By John Hathaway on October 4, 2019

Buy This Dip

Following a strong first eight months of the year, the precious-metals complex may be in the process of offering investors one final chance to enter on attractive terms before lurking systemic risks erupt into breakaway price action. Year-to-date through September 30, 2019, gold prices rose 14.8% but fell 5.2% from peak levels in late August.  Standard technical analysis suggests that bullion prices may revisit the 200-day moving average currently at $1,360, which is down 7.6% from the month-end close of $1,472 to shatter investor confidence that was just beginning to find some legs following a six-year nuclear winter of non-performance.  This would make sense, based on excessively bullish sentiment, overbought RSI’s, Fibonacci retracements, head-and-shoulders breakdown, and the rest of the usual array of technical analysis.

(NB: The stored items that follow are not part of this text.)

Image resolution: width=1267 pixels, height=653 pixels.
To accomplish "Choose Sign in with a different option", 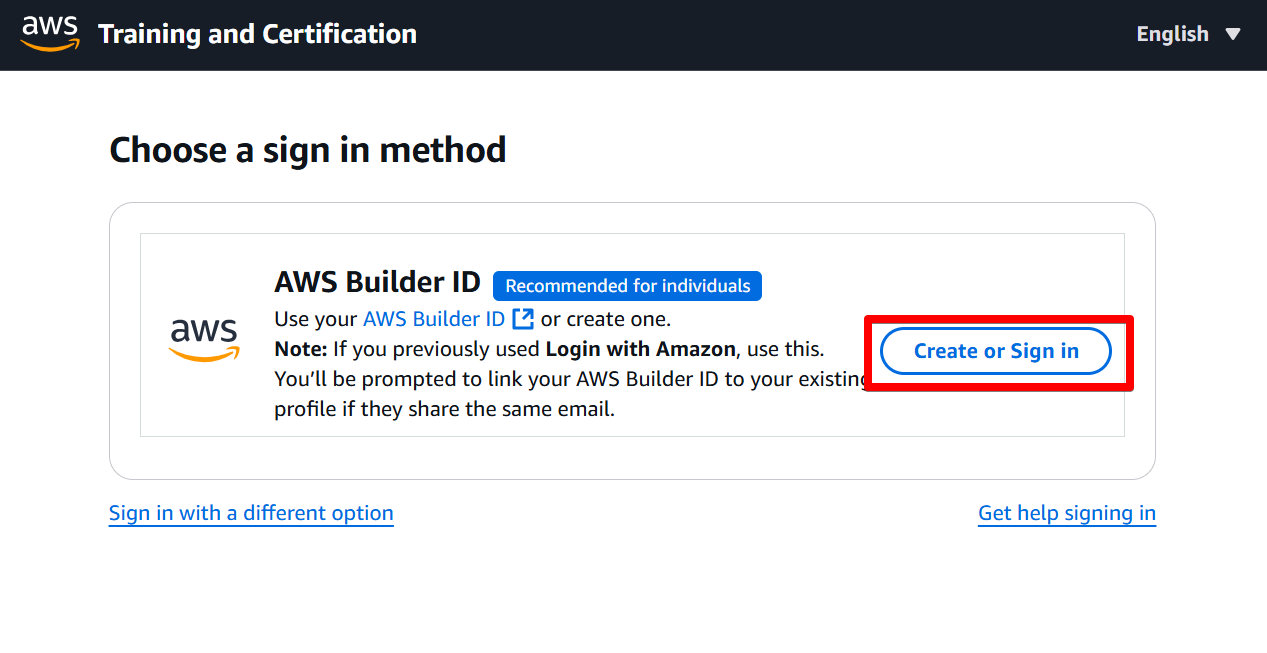I will (x=251, y=513).
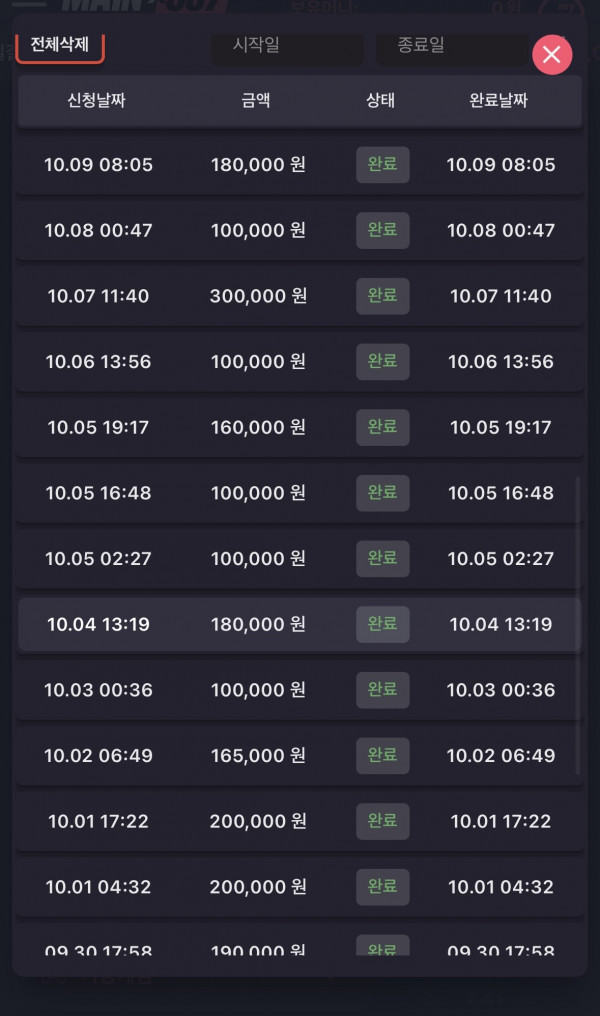Click 완료 status badge for 10.09 08:05

click(382, 164)
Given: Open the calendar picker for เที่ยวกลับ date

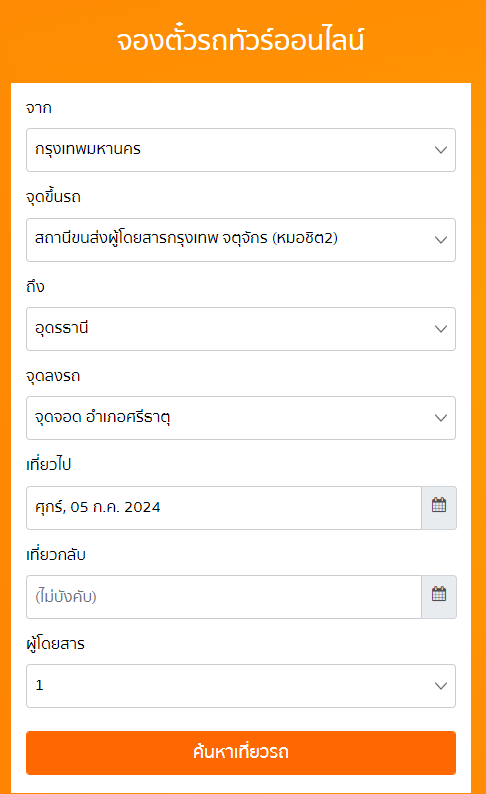Looking at the screenshot, I should point(439,597).
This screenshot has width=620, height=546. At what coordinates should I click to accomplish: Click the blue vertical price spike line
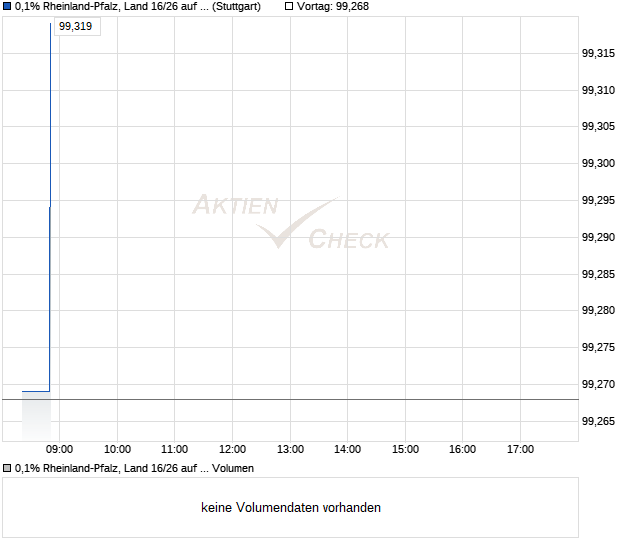[50, 206]
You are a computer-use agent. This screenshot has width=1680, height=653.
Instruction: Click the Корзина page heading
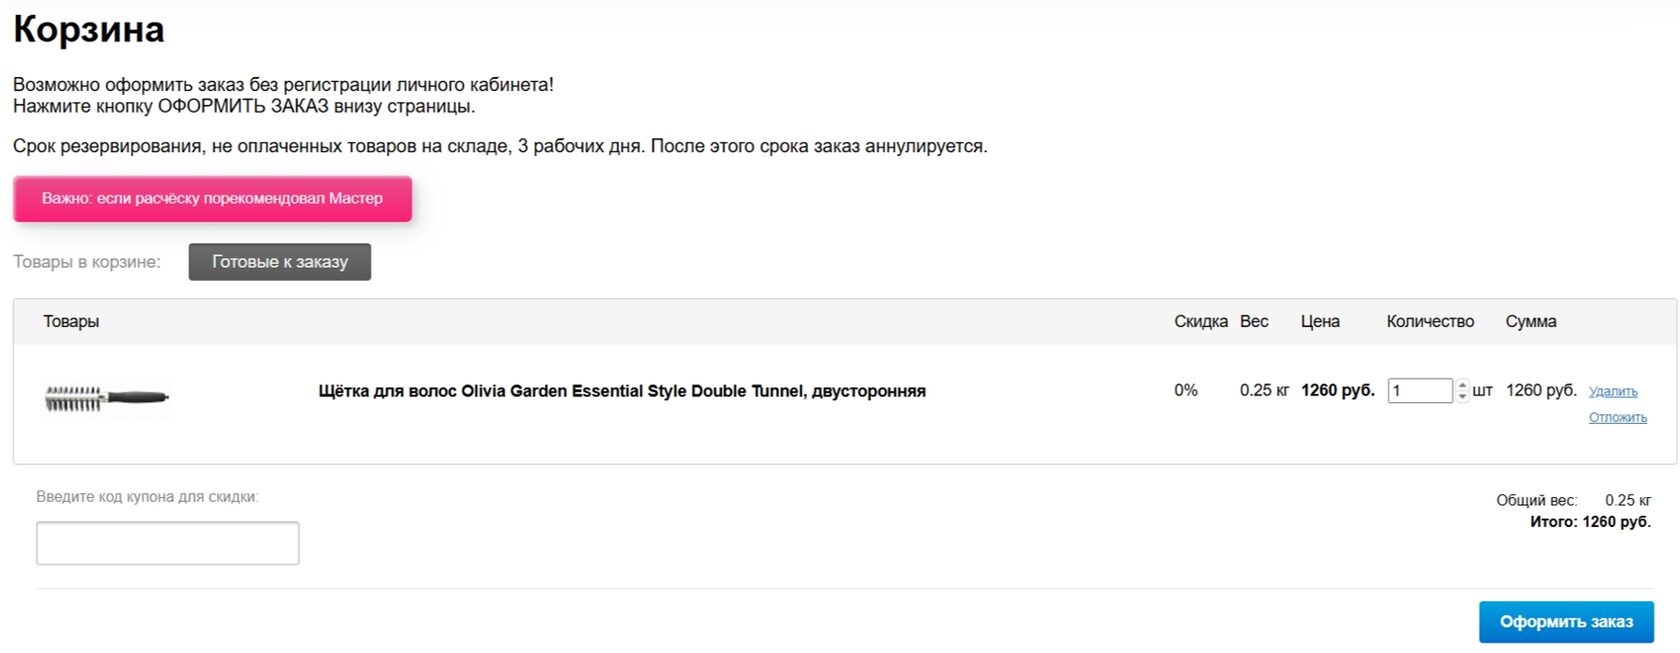pyautogui.click(x=89, y=29)
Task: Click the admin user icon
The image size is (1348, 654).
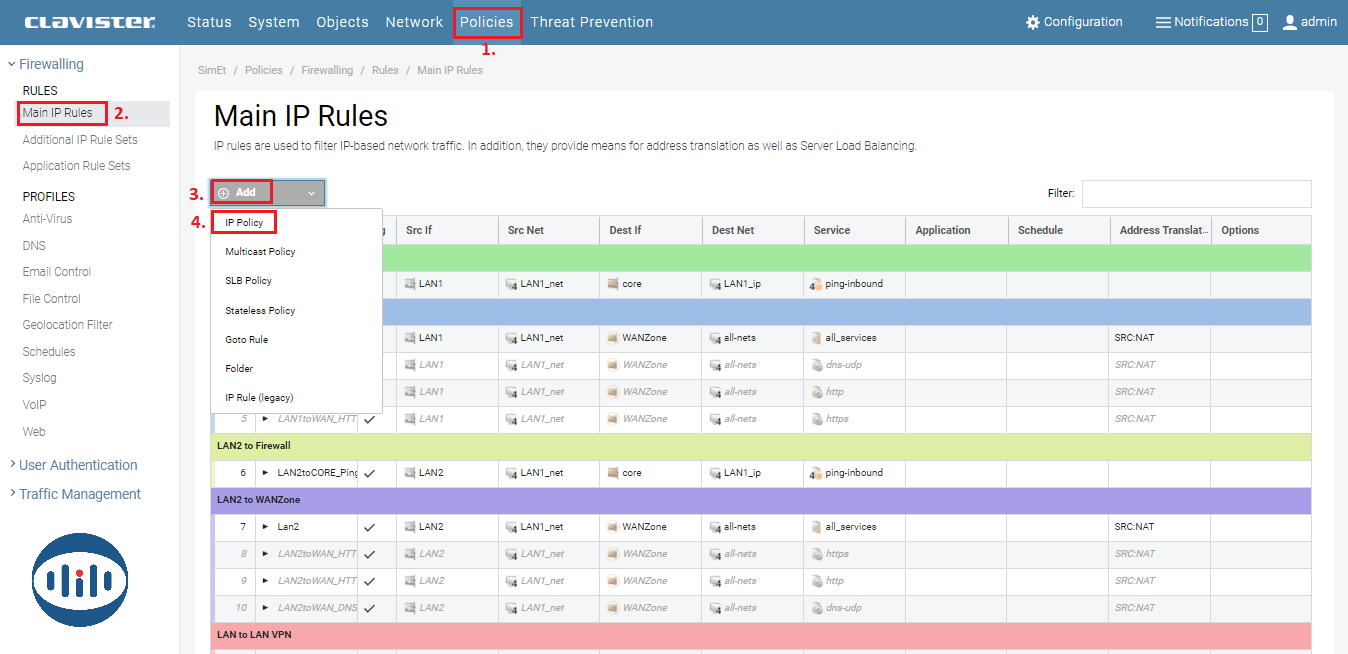Action: coord(1289,22)
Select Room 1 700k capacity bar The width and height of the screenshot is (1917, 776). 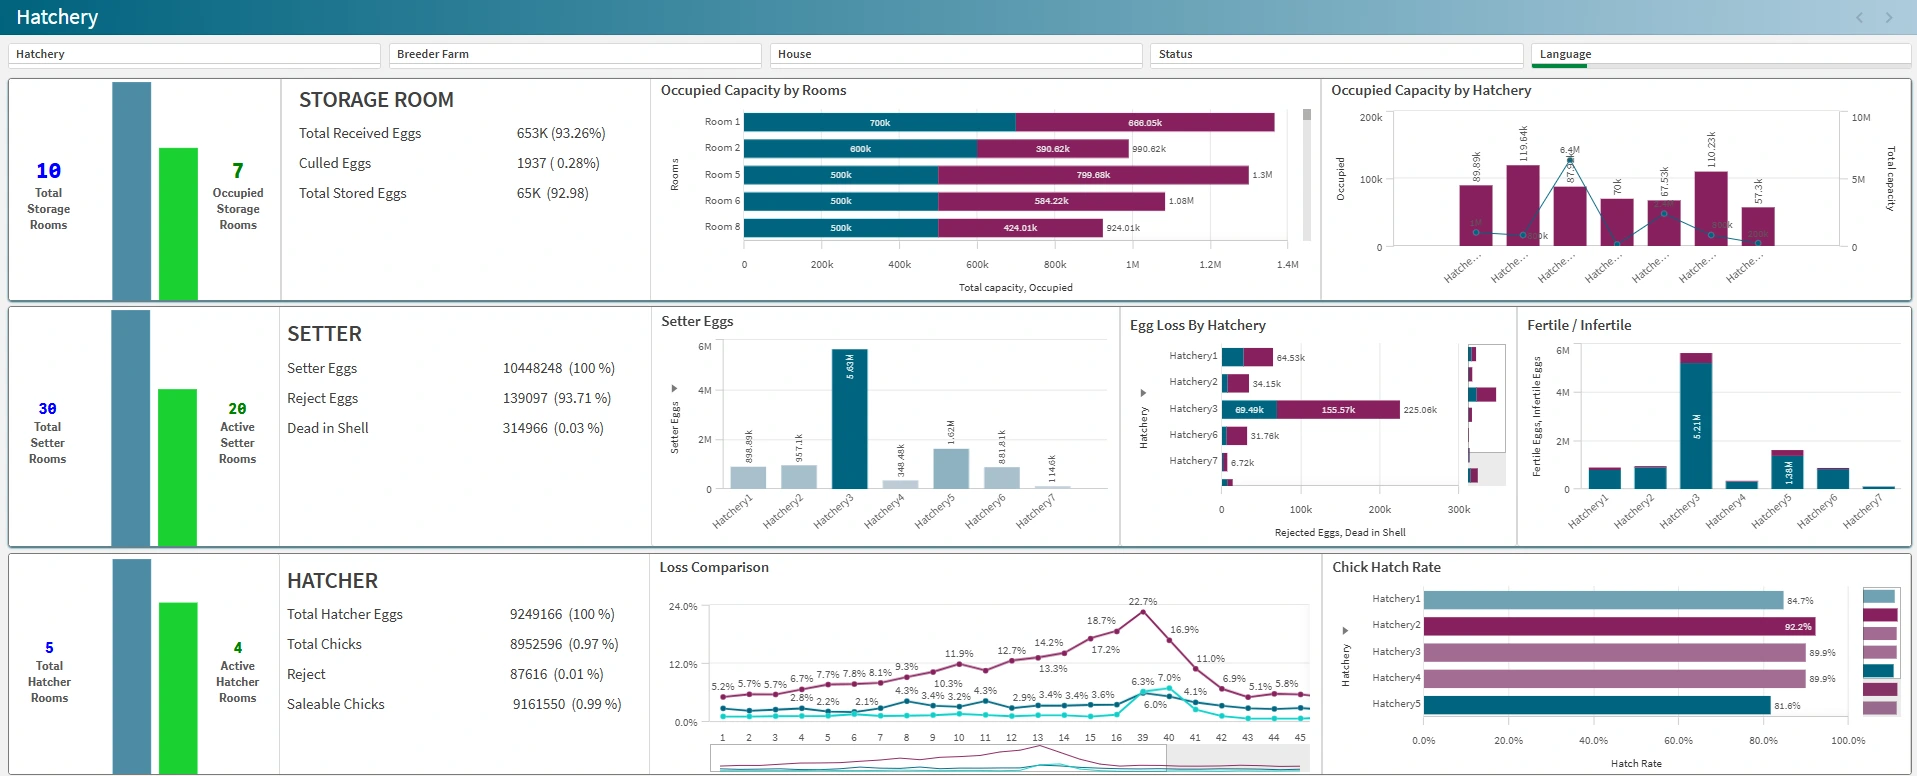tap(880, 122)
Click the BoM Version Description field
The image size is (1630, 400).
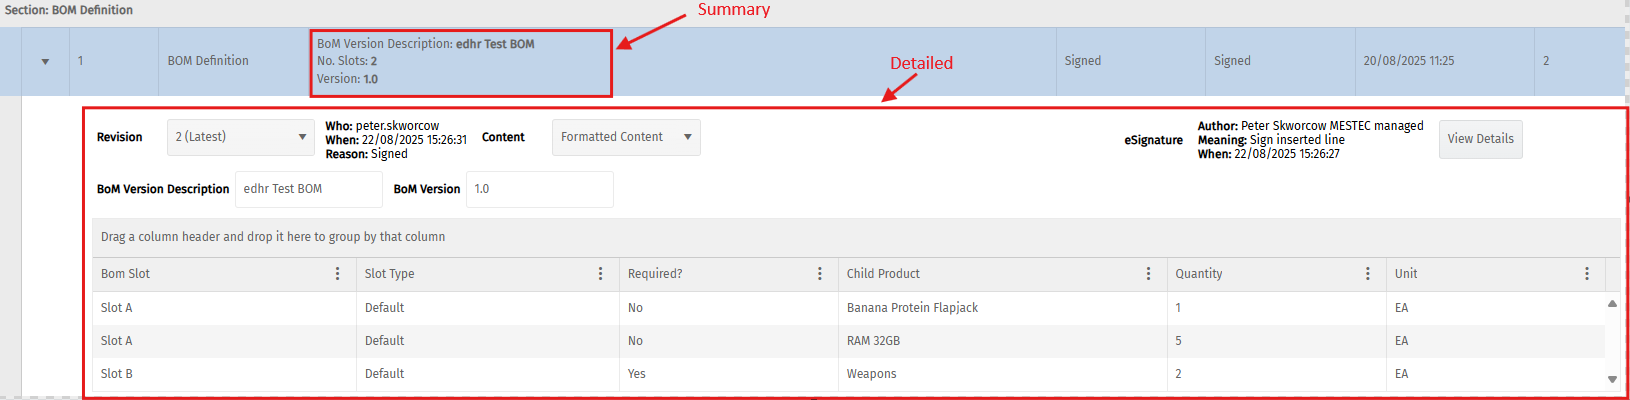coord(309,189)
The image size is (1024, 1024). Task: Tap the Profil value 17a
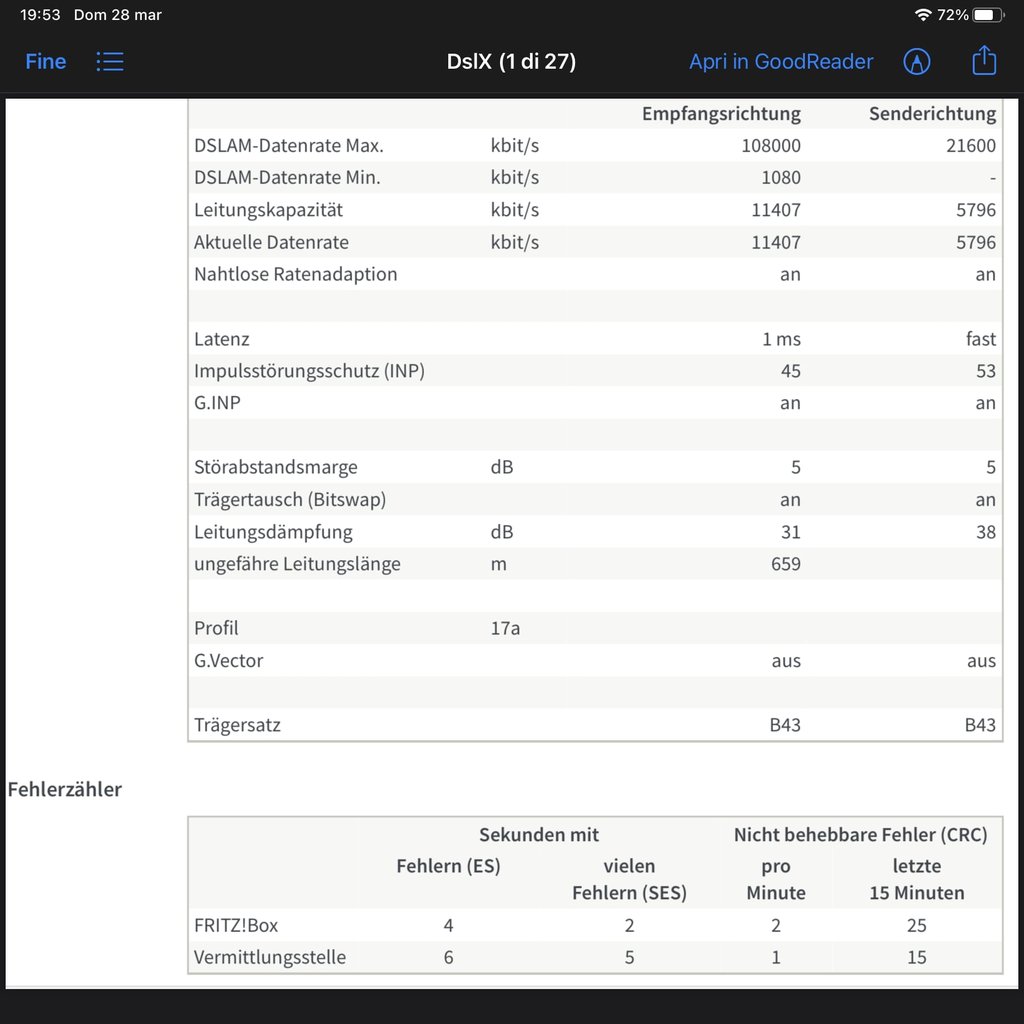pos(504,628)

Myopic attention to trading conventions aside, there is a much bigger picture on which to focus. Systemic risks have yet to trigger an appropriate market response, but those risks seem to be advancing from a simmer to a low boil.  Question: What, where, and when is the tipping point? Answer: Timing is always devilishly complicated; still, warning signs and red flags proliferate. The debris field of mishaps, sudden policy shifts, dubious explanations, and ambiguous to bad economic data seems to expand daily. The bigger picture suggests to us that the established financial order may be on track for destinations unknown.

Warning #1:  The global economy appears headed for recession.  If so, the US fiscal deficit for 2020 could exceed expectations by 30%-50%. That would not do wonders for the greenback’s credit rating.  A trade deal with China, should one be achieved, seems more likely to reveal American weakness and lack credibility with investors than to be the miracle cure-all for economic doldrums. Business investment, supposedly paralyzed over trade uncertainty, will most likely remain in suspension pending the outcome of the 2020 US election, which now appears to contain high risk of tax-code changes that would far outweigh uncertainties over any China deal.  Consumer spending, the vaunted backbone of US economic strength, appears to be wilting.

Warning #2:  Monetary policy looks to be in disarray.  Emergency repo facilities, recently launched to contain unruly short-term rates, give off more than a whiff of smoke. Unconvincing explanations of technicalities and timing belie the fact that a growing federal deficit may be crowding private borrowing, even while demand for private credit slumps along with economic activity. The Fed balance sheet, supposedly in shrinkage a year ago, is now set to grow “organically.” Political badgering for still-lower rates and even more accommodation may be in contravention of the laws of supply and demand. Lower nominal yields risk undercutting demand for “safe” short-term US issuance because skinny rates don’t cover currency hedging costs.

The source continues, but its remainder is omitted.